-- Goal of the exercise --
Look through the records below for the line with "1000x682 pixels.". Return that line and each one after it up to and including the line with "Click the pencil icon to rename feed", exactly.

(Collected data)
════════
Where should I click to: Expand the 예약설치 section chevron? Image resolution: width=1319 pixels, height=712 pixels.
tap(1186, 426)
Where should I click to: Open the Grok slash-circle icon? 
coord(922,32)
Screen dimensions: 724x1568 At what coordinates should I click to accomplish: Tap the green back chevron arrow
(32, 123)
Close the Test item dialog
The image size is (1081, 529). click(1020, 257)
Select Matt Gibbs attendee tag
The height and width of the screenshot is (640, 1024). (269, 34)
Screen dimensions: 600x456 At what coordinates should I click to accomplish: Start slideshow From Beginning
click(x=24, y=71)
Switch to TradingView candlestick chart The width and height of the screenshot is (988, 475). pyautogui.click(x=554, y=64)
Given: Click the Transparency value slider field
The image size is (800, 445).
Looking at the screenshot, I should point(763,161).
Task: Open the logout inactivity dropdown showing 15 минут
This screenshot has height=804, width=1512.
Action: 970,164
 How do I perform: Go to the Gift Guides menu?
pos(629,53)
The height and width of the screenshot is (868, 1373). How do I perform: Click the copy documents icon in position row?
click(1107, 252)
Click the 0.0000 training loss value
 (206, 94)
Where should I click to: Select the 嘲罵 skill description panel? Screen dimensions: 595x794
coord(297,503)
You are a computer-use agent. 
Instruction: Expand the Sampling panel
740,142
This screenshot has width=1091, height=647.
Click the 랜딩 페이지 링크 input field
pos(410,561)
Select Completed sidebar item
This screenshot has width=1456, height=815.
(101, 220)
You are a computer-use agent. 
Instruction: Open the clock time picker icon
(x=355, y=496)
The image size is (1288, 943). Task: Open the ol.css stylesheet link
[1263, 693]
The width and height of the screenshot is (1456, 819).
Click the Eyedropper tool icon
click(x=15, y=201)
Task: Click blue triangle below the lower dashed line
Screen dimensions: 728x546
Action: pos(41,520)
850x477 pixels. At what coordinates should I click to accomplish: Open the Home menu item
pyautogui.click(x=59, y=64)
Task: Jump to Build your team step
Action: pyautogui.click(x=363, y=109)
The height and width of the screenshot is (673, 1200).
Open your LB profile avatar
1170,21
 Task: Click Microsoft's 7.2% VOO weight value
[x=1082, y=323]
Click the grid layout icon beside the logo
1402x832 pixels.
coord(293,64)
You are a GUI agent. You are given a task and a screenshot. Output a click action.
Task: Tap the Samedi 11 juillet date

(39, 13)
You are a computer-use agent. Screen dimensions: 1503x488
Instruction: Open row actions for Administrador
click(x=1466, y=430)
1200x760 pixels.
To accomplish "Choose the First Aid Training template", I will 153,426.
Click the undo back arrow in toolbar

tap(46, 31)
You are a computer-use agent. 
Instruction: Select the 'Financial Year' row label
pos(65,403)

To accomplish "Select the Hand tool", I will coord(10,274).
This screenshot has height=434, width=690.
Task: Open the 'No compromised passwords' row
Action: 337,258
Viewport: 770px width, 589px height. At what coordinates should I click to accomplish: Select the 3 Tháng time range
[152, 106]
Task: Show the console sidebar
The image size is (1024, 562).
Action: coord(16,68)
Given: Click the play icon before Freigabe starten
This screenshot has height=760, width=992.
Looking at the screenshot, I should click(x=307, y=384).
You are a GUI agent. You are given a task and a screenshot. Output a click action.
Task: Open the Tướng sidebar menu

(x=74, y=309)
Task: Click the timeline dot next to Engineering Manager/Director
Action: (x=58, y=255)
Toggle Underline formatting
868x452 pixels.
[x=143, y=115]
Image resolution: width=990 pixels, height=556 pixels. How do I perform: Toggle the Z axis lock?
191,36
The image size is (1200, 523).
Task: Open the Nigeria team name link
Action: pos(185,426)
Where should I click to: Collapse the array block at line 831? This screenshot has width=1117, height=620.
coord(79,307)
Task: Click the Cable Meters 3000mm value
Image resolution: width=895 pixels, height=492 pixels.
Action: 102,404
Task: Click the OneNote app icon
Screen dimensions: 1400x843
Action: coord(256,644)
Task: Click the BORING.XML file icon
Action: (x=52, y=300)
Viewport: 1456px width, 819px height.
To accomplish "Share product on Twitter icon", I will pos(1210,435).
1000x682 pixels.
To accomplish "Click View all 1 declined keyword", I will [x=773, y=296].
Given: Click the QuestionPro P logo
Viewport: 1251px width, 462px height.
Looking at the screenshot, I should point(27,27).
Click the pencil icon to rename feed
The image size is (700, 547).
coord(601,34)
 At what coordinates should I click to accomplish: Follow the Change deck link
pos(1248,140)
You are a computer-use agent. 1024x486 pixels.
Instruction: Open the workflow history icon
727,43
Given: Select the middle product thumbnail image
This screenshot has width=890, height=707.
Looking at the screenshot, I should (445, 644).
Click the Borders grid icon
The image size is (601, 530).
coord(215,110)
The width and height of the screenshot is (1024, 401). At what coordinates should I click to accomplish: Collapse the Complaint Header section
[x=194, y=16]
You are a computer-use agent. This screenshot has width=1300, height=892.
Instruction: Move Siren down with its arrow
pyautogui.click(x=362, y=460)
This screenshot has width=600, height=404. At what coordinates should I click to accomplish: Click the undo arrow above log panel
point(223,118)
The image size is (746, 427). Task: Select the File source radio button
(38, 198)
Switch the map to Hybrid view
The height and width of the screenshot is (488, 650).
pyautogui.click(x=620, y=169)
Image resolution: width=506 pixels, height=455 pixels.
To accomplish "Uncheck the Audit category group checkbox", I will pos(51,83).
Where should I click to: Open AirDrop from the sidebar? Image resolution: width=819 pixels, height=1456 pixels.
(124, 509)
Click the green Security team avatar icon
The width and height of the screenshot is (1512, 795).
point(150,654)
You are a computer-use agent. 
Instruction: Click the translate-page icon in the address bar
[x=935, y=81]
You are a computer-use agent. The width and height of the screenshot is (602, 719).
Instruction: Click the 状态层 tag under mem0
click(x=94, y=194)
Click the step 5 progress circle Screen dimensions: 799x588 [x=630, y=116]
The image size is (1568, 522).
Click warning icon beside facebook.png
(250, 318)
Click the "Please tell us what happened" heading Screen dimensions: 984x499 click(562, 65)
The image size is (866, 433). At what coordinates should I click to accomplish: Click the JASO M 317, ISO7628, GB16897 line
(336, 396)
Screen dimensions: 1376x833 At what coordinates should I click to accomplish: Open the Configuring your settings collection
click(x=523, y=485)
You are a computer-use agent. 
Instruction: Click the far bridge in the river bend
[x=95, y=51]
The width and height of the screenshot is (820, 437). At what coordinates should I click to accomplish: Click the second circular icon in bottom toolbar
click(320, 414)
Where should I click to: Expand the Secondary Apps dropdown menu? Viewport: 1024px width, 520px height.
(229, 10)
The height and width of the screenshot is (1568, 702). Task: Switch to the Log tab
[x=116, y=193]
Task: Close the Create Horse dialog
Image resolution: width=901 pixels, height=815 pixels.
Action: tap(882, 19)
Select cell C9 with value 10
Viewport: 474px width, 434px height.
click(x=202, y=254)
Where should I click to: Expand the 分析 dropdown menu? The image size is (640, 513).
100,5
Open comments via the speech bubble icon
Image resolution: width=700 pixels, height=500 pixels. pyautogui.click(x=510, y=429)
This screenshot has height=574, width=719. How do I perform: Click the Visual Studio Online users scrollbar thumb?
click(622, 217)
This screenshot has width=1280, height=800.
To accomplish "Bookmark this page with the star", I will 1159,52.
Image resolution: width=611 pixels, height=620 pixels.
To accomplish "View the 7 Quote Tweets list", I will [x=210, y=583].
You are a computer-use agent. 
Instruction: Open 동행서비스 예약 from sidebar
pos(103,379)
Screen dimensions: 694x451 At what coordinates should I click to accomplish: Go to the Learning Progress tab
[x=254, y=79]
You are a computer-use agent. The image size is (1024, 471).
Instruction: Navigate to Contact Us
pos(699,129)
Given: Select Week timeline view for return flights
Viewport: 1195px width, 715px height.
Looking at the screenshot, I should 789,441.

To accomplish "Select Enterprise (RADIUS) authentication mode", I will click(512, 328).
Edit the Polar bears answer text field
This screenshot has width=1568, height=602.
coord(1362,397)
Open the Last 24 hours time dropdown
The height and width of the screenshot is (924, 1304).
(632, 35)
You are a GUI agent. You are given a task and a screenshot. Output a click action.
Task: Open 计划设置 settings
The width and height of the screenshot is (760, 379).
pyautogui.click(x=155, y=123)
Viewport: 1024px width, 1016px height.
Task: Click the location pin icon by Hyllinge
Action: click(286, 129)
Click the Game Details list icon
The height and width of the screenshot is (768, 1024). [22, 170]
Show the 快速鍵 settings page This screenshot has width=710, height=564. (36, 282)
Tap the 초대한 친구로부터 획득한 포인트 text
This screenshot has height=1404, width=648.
════════
-- Solution --
1000x682 pixels.
To accomplish "Click View all 1 declined keyword", I will [x=773, y=296].
Given: Click the QuestionPro P logo
Viewport: 1251px width, 462px height.
Looking at the screenshot, I should point(27,27).
Click the pencil icon to rename feed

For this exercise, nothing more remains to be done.